Furniture retailer Ikea has an email registration process that’s exemplary for its efficiency and ability to communicate the friendly, informal voice of the company’s brand.
For starters, a link to the email sign-up is on the top-right corner of the home page. One could argue that by bundling the link with several others, (“Visit our Mobile Site!” “Información en español”), the visibility of the subscription link is compromised somewhat. However, a second link to the sign-up page appears just below the fold, complete with a graphic and a brief blurb explaining the benefits of subscribing.
Clicking either link takes you to the sign-up page. The left half of the page is dominated by a large photo promoting the latest print catalog. On the right is the sign-up form, accompanied by a tab for those who already have an account and simply wish to sign in.
The form offers three products to subscribe to: “inspirational emails and updates,” mobile text messages, and the print catalog. Beneath the text-message option is a caveat that the subscribers will be charged any standard text rates that their carrier may apply.
The box to sign up for emails is prechecked; the boxes for text messages and the print catalog are not — even if you come to the page after clicking the catalog-request link on the home page.
The sign-up form has just five fields, all of them mandatory: email address, confirmation of email address, first name, surname and zip code — simple and succinct. Upon entering and submitting the information, the subscriber is taken to a page that acts as both a confirmation page and a form requesting additional information. On the top-left corner is a summary of the media subscribed to, another promotion for the print catalog, and a display of the submitted information, presumably so that subscribers can make sure all is in order.
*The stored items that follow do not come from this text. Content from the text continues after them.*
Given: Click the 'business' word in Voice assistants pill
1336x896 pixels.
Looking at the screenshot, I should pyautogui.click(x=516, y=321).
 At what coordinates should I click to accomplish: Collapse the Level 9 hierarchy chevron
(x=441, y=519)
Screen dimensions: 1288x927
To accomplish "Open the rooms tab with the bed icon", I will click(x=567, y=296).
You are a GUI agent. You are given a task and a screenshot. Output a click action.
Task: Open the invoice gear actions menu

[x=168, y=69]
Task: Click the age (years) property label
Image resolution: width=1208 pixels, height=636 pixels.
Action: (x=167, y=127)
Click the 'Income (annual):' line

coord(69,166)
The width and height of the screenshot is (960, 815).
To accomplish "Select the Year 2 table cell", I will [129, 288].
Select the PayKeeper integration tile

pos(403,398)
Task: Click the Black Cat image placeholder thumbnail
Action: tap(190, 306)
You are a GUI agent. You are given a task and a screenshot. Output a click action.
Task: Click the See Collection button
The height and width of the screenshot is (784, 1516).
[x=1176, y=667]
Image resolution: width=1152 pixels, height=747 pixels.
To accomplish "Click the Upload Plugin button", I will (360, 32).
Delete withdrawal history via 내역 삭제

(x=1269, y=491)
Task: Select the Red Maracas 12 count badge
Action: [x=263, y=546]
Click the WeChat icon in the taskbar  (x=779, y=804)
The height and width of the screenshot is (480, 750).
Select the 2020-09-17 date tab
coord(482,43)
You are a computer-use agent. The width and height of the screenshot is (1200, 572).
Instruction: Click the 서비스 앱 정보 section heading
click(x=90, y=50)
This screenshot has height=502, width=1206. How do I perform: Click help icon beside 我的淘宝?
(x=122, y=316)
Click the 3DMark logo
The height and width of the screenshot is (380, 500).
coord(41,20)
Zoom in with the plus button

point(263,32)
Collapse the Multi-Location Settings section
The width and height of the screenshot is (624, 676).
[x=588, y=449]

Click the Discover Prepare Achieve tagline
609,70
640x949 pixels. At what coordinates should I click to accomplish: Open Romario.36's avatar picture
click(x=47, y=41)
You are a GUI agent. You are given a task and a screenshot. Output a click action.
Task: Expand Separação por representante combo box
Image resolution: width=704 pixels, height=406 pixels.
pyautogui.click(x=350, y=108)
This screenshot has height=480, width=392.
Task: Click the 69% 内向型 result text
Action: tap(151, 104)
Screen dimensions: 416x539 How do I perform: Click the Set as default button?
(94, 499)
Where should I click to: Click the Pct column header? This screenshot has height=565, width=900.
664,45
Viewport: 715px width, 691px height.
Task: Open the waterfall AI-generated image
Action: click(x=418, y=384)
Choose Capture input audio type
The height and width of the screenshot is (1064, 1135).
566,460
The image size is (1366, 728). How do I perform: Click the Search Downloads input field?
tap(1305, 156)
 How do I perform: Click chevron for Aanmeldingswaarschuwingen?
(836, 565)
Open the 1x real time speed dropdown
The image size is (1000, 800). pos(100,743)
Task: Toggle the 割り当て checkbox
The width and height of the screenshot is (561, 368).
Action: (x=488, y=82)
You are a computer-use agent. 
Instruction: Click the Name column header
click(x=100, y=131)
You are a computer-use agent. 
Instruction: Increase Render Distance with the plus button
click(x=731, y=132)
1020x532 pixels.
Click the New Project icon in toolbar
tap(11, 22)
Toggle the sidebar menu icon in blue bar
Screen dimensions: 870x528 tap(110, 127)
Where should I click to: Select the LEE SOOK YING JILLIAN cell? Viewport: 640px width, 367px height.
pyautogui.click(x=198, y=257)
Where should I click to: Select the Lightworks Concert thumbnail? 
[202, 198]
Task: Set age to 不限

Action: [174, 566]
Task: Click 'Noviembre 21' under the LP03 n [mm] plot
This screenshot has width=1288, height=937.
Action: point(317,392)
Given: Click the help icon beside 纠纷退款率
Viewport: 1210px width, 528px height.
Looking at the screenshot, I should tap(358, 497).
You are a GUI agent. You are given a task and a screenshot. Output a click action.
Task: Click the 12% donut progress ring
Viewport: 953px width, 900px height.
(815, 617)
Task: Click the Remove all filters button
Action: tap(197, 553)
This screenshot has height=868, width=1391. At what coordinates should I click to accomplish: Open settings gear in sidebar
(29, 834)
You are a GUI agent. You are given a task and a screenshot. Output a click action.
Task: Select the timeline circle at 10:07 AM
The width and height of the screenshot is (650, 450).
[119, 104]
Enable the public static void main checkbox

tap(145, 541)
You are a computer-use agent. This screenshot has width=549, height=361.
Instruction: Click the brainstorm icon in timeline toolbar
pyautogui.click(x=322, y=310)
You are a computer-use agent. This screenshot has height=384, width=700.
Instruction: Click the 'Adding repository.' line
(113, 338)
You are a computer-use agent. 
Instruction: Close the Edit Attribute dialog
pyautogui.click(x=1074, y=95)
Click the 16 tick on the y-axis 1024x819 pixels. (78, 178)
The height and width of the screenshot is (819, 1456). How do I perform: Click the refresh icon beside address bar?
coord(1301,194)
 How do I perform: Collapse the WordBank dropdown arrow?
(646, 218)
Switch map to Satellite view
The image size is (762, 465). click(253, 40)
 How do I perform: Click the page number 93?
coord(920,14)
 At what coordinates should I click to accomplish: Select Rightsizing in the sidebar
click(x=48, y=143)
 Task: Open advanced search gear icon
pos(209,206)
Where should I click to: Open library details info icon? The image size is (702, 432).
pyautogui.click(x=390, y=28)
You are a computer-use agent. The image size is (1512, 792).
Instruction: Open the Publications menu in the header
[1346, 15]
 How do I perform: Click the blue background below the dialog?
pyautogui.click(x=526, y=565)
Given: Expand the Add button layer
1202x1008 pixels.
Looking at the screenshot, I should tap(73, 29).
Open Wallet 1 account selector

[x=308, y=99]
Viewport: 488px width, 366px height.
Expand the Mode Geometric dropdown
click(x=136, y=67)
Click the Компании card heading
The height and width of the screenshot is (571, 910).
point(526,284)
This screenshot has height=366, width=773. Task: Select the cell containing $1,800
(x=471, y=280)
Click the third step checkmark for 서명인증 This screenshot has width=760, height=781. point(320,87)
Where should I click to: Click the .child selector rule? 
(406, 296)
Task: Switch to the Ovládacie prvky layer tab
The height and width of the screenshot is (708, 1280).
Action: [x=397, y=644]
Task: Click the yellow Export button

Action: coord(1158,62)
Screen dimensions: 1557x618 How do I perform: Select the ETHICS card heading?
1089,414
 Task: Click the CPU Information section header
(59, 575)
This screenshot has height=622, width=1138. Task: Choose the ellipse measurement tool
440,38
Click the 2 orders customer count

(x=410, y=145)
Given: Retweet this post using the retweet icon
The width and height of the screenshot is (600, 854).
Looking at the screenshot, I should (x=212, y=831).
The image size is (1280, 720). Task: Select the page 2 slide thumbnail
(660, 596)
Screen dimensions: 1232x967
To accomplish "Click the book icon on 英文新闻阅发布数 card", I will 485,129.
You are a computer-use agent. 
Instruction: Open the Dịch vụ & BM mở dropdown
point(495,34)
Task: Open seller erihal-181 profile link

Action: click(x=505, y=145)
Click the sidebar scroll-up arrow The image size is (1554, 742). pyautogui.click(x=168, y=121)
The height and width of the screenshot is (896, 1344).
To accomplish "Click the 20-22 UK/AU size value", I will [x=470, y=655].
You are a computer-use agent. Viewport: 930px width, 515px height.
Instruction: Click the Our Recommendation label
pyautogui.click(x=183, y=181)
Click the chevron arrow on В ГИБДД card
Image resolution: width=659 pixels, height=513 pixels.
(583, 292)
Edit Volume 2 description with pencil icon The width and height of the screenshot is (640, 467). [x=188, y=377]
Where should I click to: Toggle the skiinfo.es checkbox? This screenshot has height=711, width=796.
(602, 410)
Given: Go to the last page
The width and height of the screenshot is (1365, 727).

On the right side of this page is the headline “Get info that interests you.” The copy beneath continues, “You’re almost done! Please just take a minute to help us customize your emails. With details about what you’re shopping for, we can send you the information you really want.” Simply and clearly, Ikea explains the benefits to the subscriber of his answering just a few more optional questions.
Upon submitting this form, the subscriber is returned to the original sign-up page. This is arguably the weakest link in Ikea’s sign-up process. Returning to this page could signify to some users that the previous form wasn’t received. A simple “thank you” page would be a better way to wrap up the registration.
Meanwhile, within a few minutes of submitting the first form, with the mandatory fields, the subscriber receives a welcome email. The preheader reads “Here are some good ideas to get you started,” a friendly opening leading up to the second, boilerplate preheader message “If you are unable to see the message below, click here to view.”
The primary image, on the top left, is of Ikea’s “hug pillow,” a plush heart with outstretched arms — cute, welcoming and in keeping with the brand. The message includes a link to the nearest physical store, a reminder to personalize future messages by answering the optional questions if one hasn’t already done so, and lifestyle photos, brief copy, and links to multiple areas of the Ikea website.
Ikea doesn’t offer any discounts, coupons or other tangible incentives prior to signing up: The value is in the content. And the streamlined process and clean style of the registration pages confirm Ikea’s credibility in this area.